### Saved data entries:
-.-.-

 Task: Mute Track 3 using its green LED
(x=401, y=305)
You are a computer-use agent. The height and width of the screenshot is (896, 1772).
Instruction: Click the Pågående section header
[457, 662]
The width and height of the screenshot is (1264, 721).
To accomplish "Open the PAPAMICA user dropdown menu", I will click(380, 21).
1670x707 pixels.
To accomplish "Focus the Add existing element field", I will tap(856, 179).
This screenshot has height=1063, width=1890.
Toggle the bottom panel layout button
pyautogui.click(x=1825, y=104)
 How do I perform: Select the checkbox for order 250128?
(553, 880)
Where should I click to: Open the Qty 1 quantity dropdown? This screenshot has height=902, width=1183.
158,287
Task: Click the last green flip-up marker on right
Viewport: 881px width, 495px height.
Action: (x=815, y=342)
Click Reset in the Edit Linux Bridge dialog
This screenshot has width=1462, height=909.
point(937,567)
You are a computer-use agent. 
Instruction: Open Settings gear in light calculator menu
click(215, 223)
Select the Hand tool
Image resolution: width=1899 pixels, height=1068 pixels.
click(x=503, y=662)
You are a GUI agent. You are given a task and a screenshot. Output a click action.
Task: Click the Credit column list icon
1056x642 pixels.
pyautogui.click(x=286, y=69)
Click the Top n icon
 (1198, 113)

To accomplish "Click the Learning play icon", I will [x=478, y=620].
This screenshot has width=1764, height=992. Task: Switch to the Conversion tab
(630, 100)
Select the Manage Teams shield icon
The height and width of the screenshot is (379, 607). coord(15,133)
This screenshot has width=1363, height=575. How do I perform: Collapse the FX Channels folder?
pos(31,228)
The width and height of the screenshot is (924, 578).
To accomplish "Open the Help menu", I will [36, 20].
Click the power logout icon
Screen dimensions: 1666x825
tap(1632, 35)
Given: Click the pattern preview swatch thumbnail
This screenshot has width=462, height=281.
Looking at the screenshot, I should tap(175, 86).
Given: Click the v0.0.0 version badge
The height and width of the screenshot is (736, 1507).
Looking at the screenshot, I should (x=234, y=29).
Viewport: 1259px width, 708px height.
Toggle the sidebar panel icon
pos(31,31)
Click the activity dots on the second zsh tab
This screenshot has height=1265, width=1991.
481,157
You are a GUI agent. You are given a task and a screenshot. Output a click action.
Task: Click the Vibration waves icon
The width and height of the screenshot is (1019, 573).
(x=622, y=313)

-.-.-

### What needs to be done:
Please return the span of lines above that opens with the one containing "This screenshot has width=462, height=281." and closes with the final line, both included, exactly as written and nothing more.

### Reply:
This screenshot has width=462, height=281.
Looking at the screenshot, I should tap(175, 86).
Given: Click the v0.0.0 version badge
The height and width of the screenshot is (736, 1507).
Looking at the screenshot, I should (x=234, y=29).
Viewport: 1259px width, 708px height.
Toggle the sidebar panel icon
pos(31,31)
Click the activity dots on the second zsh tab
This screenshot has height=1265, width=1991.
481,157
You are a GUI agent. You are given a task and a screenshot. Output a click action.
Task: Click the Vibration waves icon
The width and height of the screenshot is (1019, 573).
(x=622, y=313)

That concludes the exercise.